Elspeth also went to Sue’s village, to offer her condolences and make suggestions for the next cold season.  She was very surprised when she arrived to find that enormous fields where food had once been grown were not growing with echo plant, and that another healer had already taken over Sue’s home.  Her name was Kat.  She would not allow Elspeth to speak to the village, declaring that she angered the spirits with her misuse of the soap and water ritual, and what was worse, that she only recommended the ritual because her father had been a soap maker and her brother was also a soap maker, and she only wanted to make them wealthy.  Kat insisted that she grew a very special echo plant, and that the only reason it hadn’t worked for people before was because it hadn’t been specially prepared by her.  She offered to trade with Elspeth’s village, if the wanted some of the tea from her special echo plants.  Elspeth asked if she could test these special echo plant as she’d done before, but this made Kat very angry, and she declared that Elspeth was filled with deceptive spirits and banished her from the village.

When Elspeth returned home, saddened and worried, she found an emissary from a distant village.  He had heard of the great healers of the three villages down the river, and worried about the next season’s colds, worried they might again be very deadly, he’d come to ask the advice of these wise healers.  Elspeth told him about what she’d found and how she’d found it, and why she believed that the soap and water ritual was good for preventing colds.
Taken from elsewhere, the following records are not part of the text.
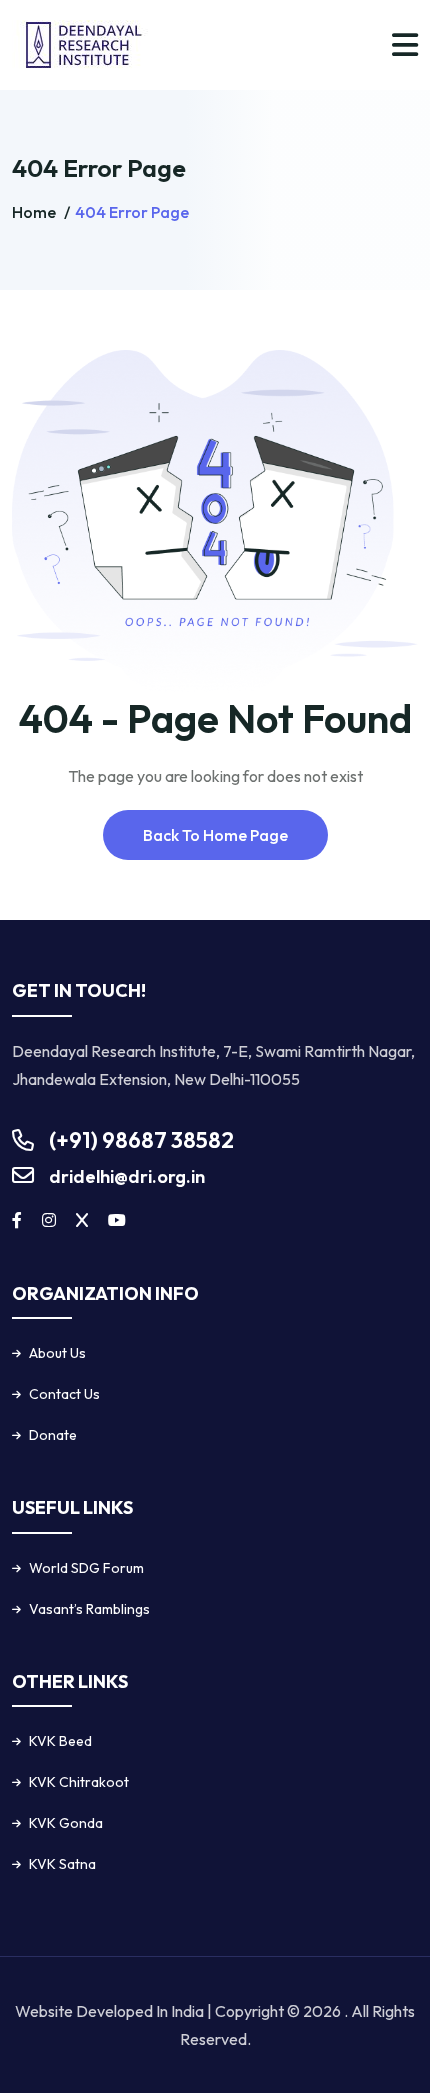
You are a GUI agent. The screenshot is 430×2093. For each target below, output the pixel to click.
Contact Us (64, 1394)
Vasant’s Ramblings (89, 1609)
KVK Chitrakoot (79, 1782)
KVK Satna (62, 1864)
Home (35, 212)
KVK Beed (60, 1741)
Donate (53, 1435)
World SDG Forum (86, 1568)
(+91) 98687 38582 (141, 1140)
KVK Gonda (66, 1823)
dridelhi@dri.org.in (127, 1176)
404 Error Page (132, 212)
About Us (57, 1353)
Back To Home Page (215, 835)
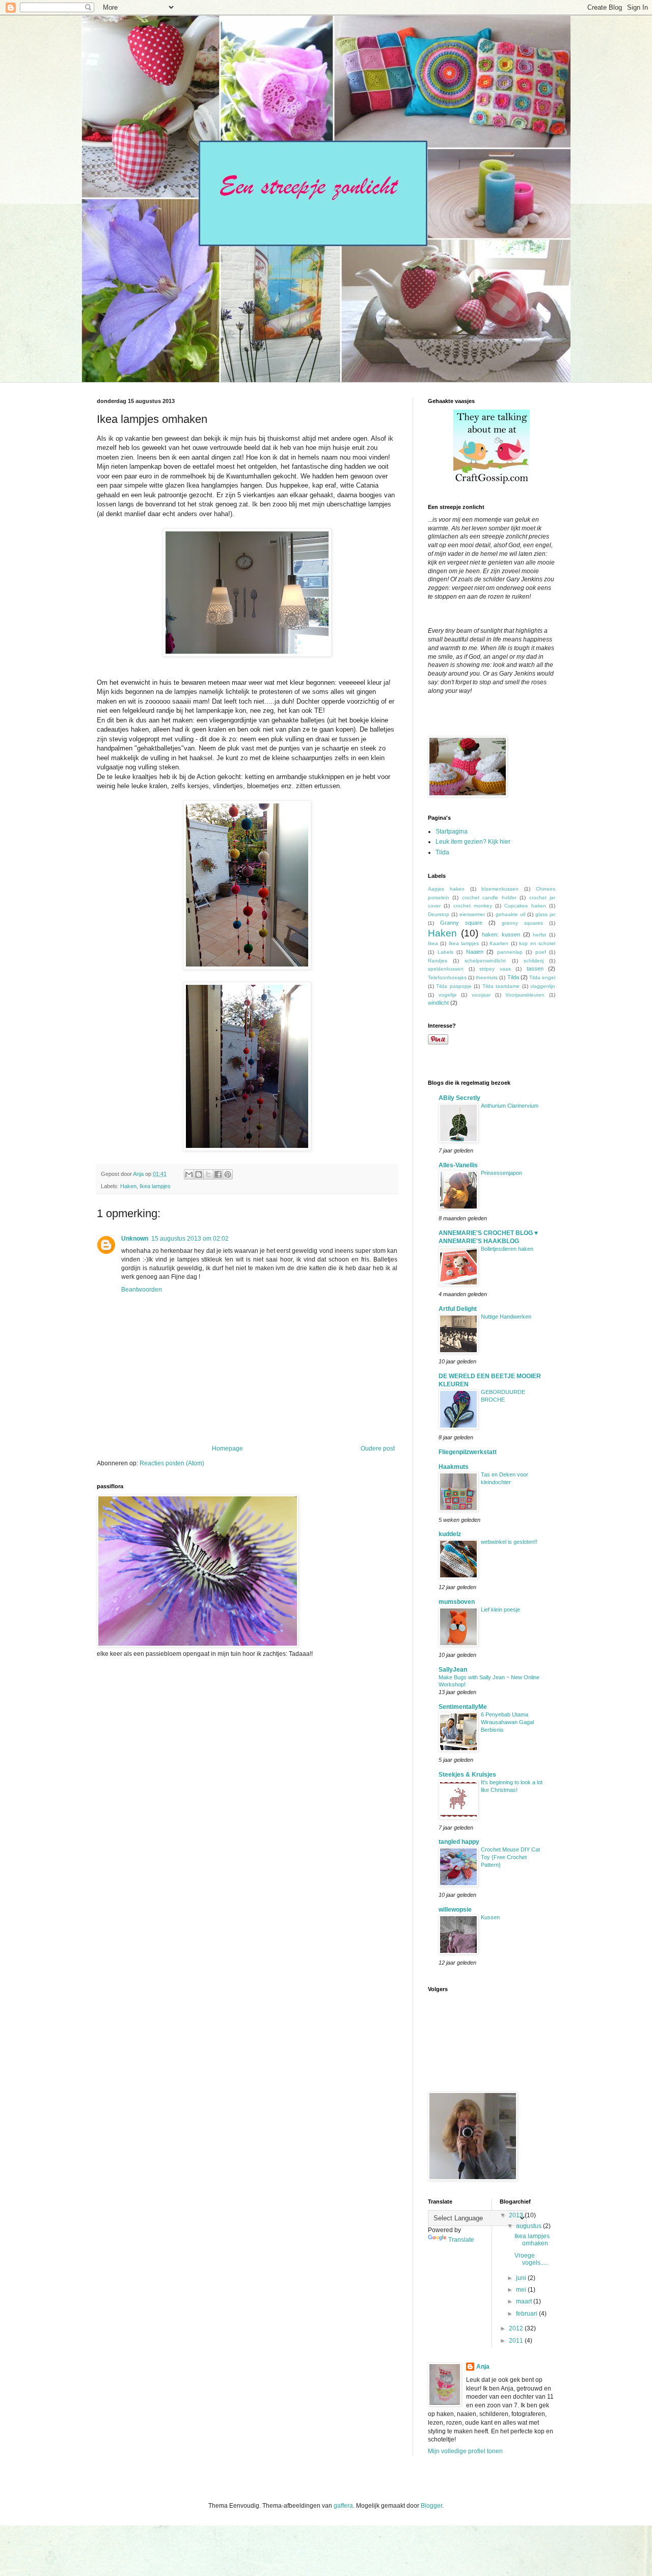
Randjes (437, 960)
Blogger (431, 2505)
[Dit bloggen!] (199, 1174)
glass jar (545, 914)
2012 (517, 2328)
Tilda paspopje (453, 986)
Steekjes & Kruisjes (467, 1774)
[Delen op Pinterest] (228, 1174)
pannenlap (510, 952)
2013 (517, 2215)
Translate (461, 2239)
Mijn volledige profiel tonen (465, 2451)
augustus (529, 2226)
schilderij (534, 960)
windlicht (438, 1003)
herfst (539, 934)
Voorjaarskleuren (525, 995)
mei (522, 2289)
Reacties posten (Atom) (172, 1463)
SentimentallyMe (463, 1706)
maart (524, 2301)
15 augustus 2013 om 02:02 (190, 1238)
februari (527, 2313)
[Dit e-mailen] (189, 1174)
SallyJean (453, 1669)
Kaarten (499, 943)
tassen (535, 968)
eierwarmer (472, 914)
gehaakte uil (510, 914)
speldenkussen (446, 969)
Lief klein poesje (500, 1609)
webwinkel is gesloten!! (509, 1542)
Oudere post (378, 1448)
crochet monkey (472, 905)
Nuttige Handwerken (506, 1316)
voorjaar (481, 995)
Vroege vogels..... (531, 2259)
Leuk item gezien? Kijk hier (473, 841)
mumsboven (457, 1601)
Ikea (433, 943)
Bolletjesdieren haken (507, 1249)
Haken (128, 1186)
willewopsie (455, 1909)
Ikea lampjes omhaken (532, 2240)
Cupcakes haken (525, 905)
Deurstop (438, 914)
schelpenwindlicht (485, 960)
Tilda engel (542, 977)
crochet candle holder (489, 897)
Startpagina (452, 831)
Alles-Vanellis (458, 1165)
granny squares (522, 923)
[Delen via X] (208, 1174)
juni (522, 2278)
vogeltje (448, 995)
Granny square (461, 923)
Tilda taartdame (501, 986)
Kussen (490, 1917)
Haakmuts (454, 1466)
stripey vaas (495, 969)
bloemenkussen (500, 889)
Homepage (227, 1448)
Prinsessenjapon (501, 1173)
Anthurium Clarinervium (509, 1106)
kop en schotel (537, 943)
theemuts (487, 977)
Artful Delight (458, 1308)
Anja (483, 2366)
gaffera (343, 2505)
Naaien (474, 952)
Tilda (442, 852)
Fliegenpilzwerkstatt (468, 1452)
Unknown (134, 1238)
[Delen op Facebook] (218, 1174)
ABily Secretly (459, 1098)
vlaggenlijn (542, 986)
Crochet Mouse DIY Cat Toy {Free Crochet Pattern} (510, 1857)
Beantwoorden (141, 1289)
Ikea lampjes (155, 1186)
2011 (517, 2340)
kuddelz (450, 1534)
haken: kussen (501, 934)
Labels (445, 952)
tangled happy (459, 1841)
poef (540, 952)
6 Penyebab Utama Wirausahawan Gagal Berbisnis (507, 1722)
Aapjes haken (446, 889)
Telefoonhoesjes (447, 977)
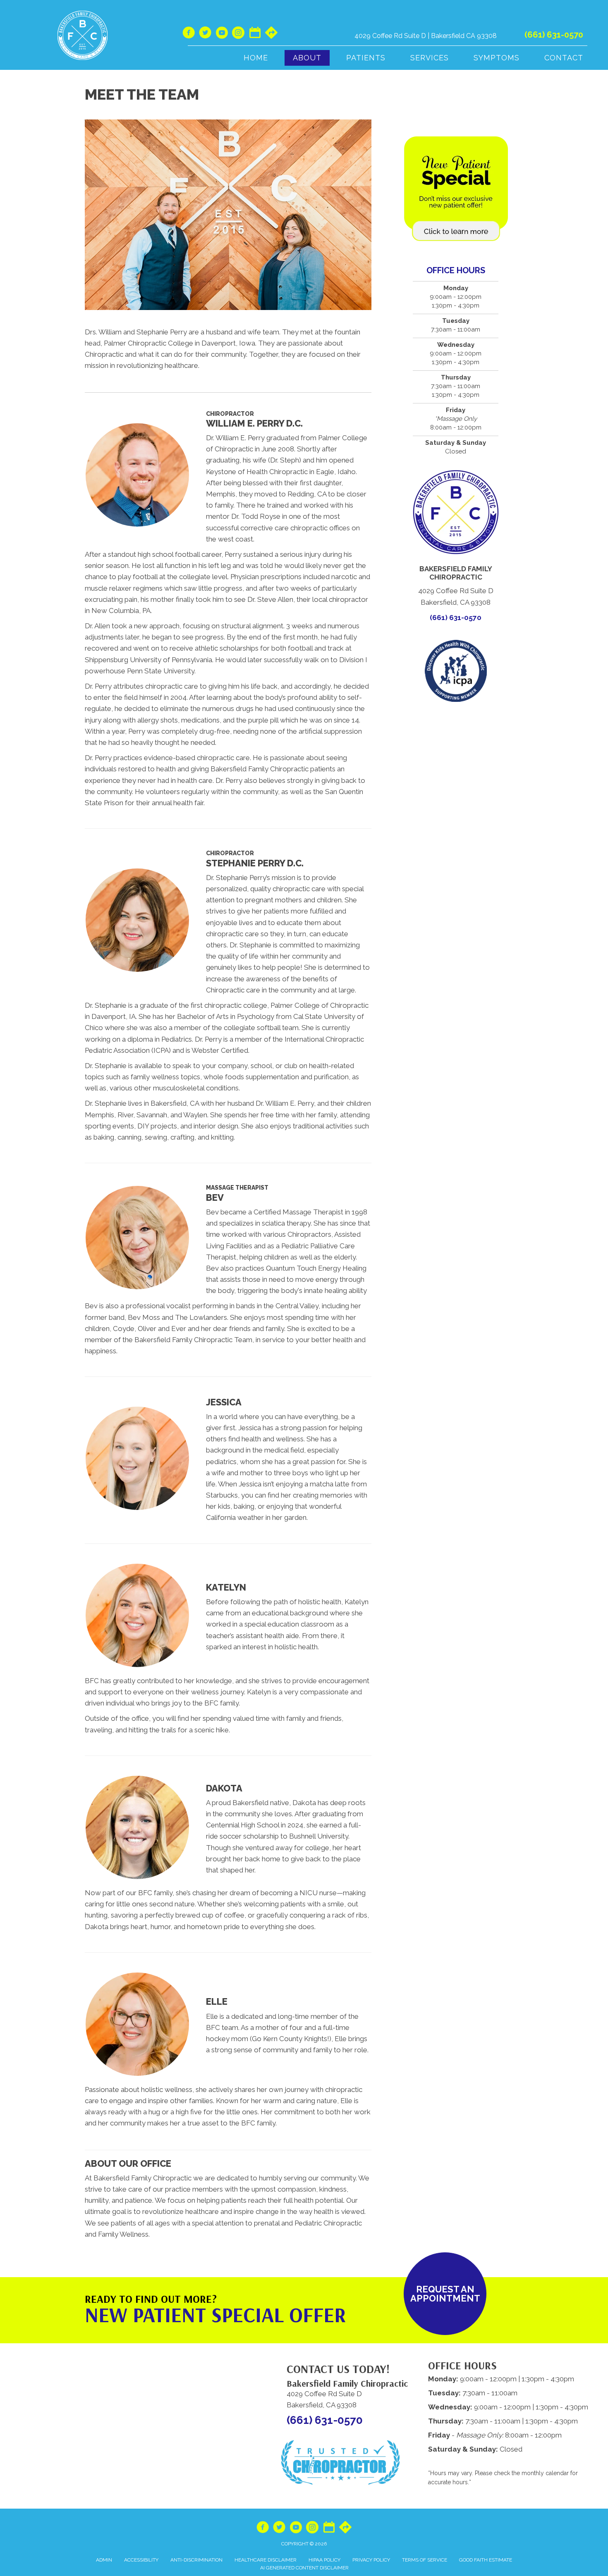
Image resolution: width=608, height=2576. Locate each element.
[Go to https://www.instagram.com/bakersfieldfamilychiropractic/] (238, 33)
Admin (104, 2560)
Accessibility (141, 2560)
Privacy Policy (371, 2560)
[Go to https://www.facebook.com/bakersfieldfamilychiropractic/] (188, 33)
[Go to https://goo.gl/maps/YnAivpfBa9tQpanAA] (271, 33)
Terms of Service (424, 2560)
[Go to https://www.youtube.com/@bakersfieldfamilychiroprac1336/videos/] (221, 33)
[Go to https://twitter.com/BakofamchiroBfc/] (205, 33)
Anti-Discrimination (196, 2560)
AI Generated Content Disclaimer (304, 2568)
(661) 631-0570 (553, 35)
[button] (445, 2293)
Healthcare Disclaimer (266, 2560)
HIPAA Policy (324, 2560)
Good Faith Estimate (485, 2560)
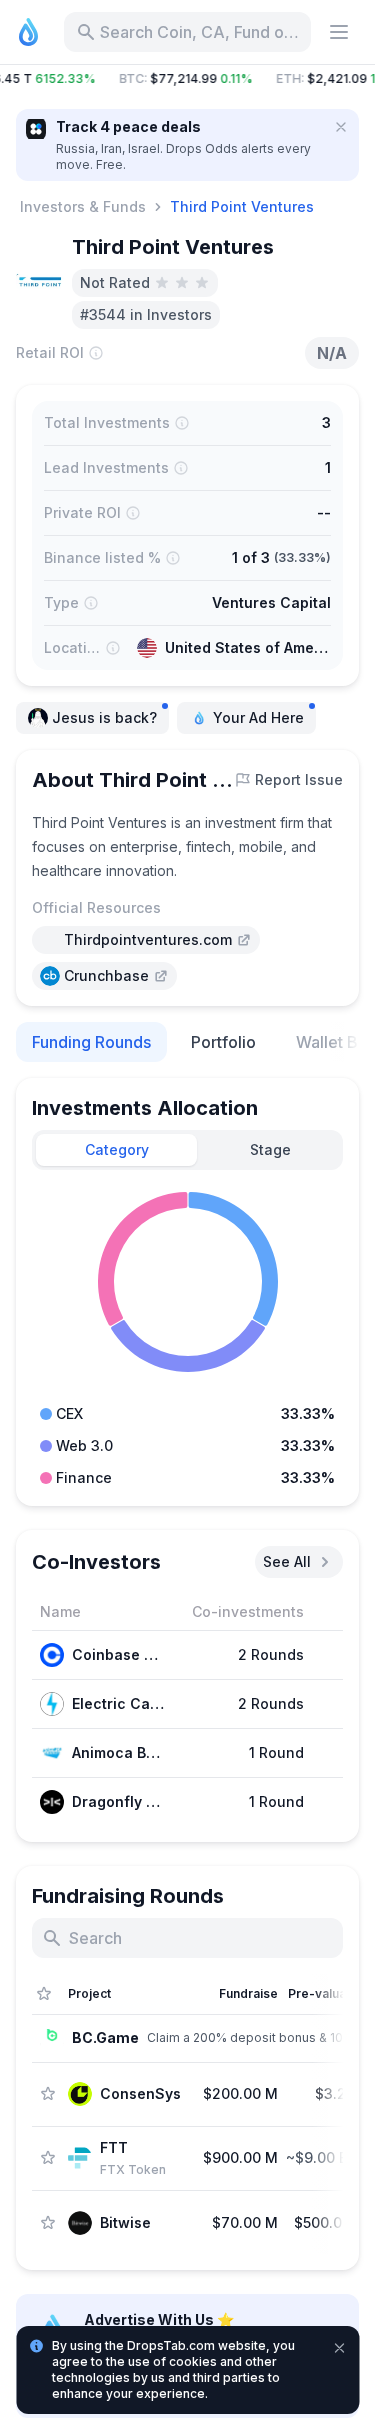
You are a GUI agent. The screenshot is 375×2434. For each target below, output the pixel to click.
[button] (187, 79)
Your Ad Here (258, 717)
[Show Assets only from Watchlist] (44, 1994)
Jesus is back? (104, 717)
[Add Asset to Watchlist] (48, 2094)
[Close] (341, 127)
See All (287, 1561)
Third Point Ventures (242, 206)
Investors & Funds (83, 206)
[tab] (116, 1150)
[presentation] (146, 940)
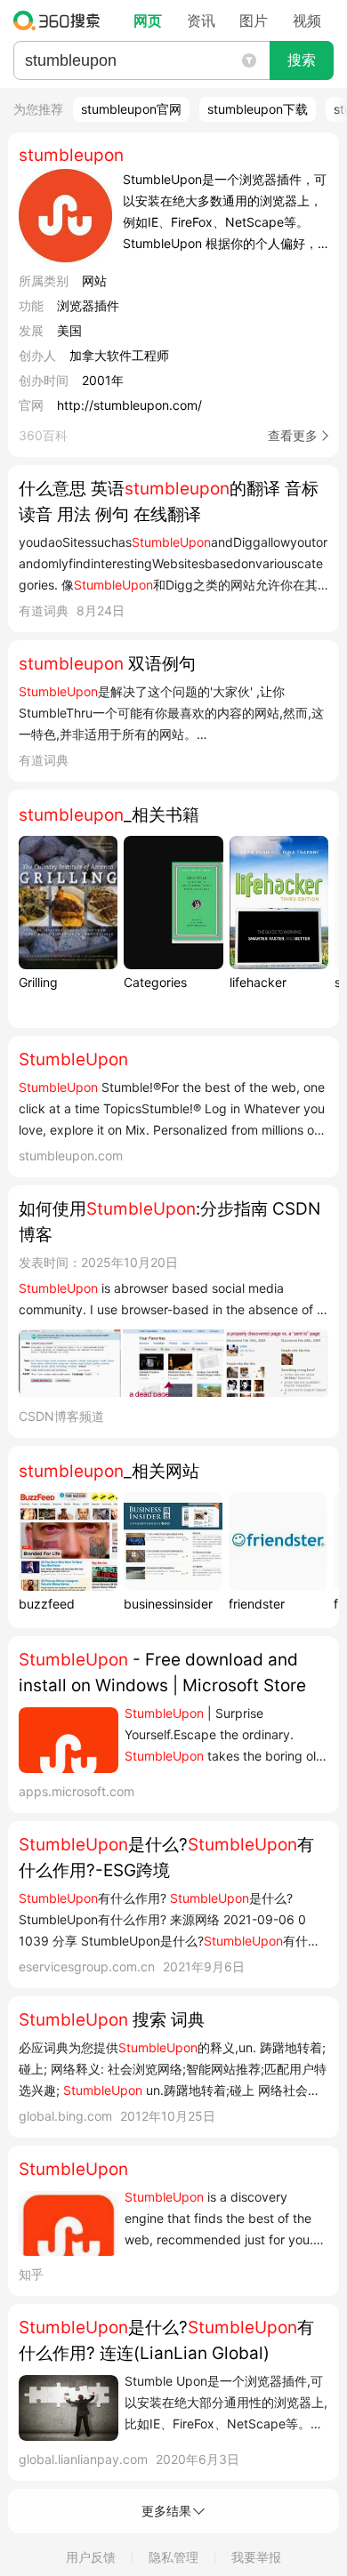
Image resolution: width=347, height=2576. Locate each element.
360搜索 (61, 20)
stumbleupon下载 (257, 108)
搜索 (301, 60)
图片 (253, 20)
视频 (307, 20)
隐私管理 (173, 2556)
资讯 (201, 20)
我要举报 (256, 2556)
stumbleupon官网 (131, 108)
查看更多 (293, 435)
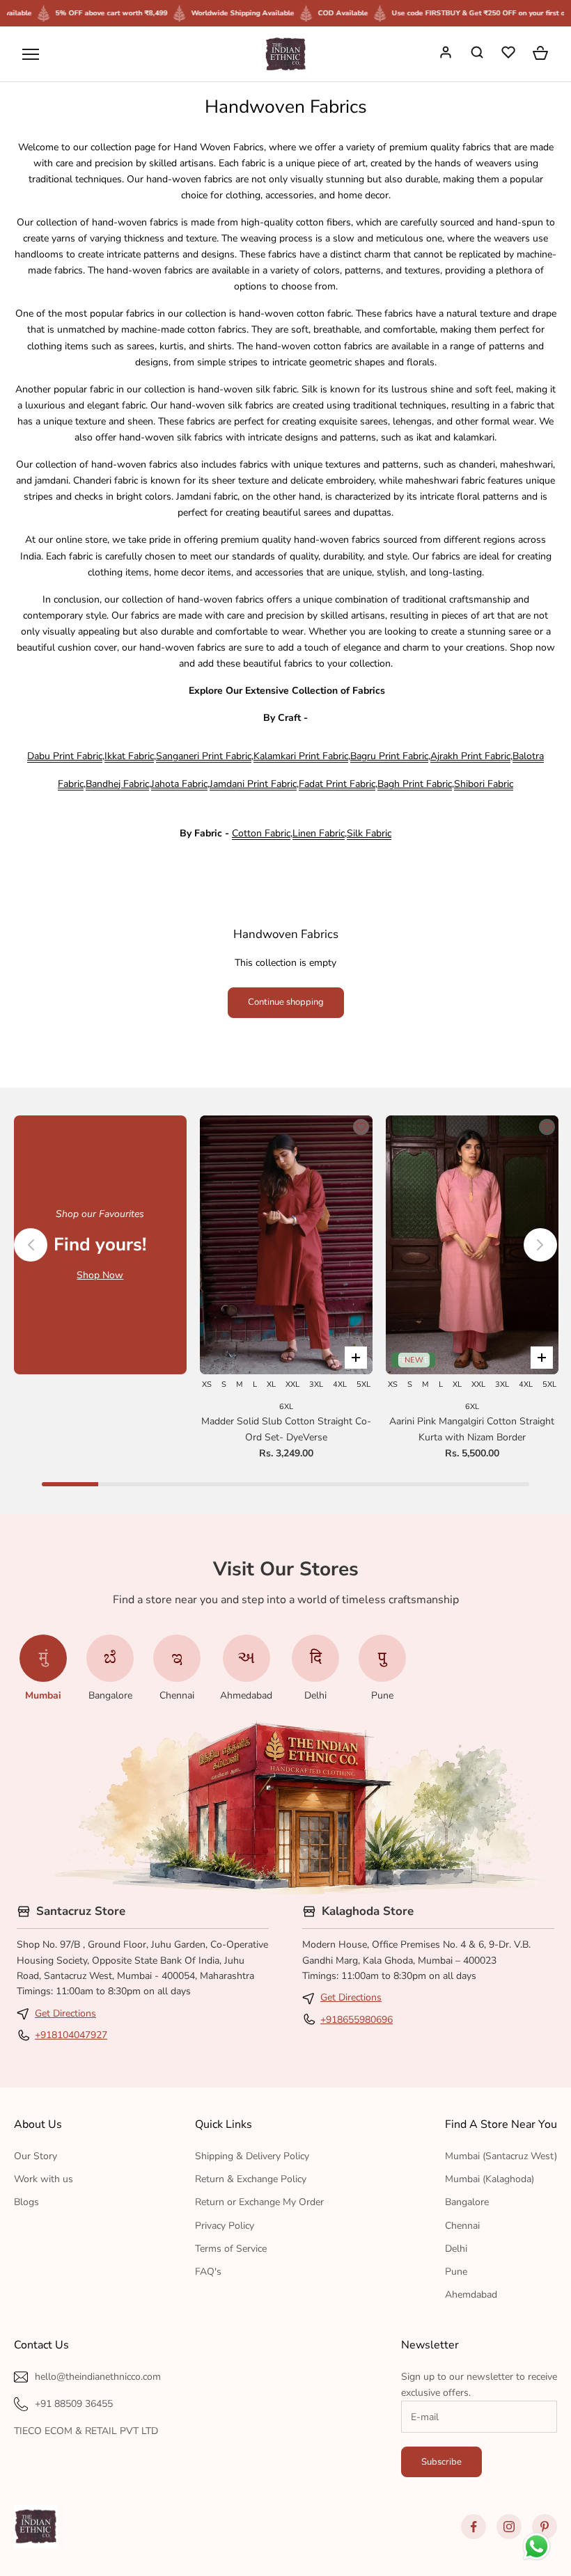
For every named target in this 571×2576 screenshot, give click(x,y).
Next (540, 1245)
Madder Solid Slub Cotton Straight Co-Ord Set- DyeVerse (286, 1429)
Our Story (35, 2156)
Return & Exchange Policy (250, 2179)
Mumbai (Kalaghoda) (489, 2179)
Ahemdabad (471, 2294)
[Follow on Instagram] (509, 2526)
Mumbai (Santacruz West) (501, 2156)
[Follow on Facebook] (473, 2526)
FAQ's (208, 2271)
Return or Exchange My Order (259, 2202)
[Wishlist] (509, 54)
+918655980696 (356, 2019)
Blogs (26, 2202)
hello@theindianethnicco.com (98, 2376)
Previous (30, 1245)
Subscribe (441, 2462)
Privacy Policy (224, 2225)
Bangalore (467, 2202)
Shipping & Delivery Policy (252, 2156)
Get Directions (65, 2013)
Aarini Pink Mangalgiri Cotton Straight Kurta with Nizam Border (471, 1429)
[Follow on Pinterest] (544, 2526)
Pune (456, 2271)
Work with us (43, 2179)
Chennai (462, 2225)
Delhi (456, 2248)
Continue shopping (286, 1002)
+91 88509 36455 (74, 2403)
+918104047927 (71, 2035)
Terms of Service (231, 2248)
The emissary thanked her and moved down river to Manni’s village.  She also told him what she knew–that she’d noticed long ago that those that drank the echo tea had fewer colds, and that over the years she’d convinced almost the entire village to drink echo tea, and that they were now much better off.  She was warm and excited and shared heroic stories of from her village.  He thanked her and moved down river to Sue’s village.  There Kat took him into her home and showed him her fields of echo plant.  She told him inspiring stories about how well her echo plants worked, how every death in Manni’s and Elspeth’s village came from their misuse of the echo plant, and worse, that the deadly cold was the result of Elspeth’s spread of the irreligious use of the sacred soap and water ritual for her own profit, because it made her father and brother rich from making soap.

This was frightening.  Kat was passionate, her arguments seemed sound and were in tune with what Manni said about the echo plant.  The emissary decided to establish trade with Kat to bring back as much echo tea as his village would need for the coming cold season.

And can we guess how the story ended?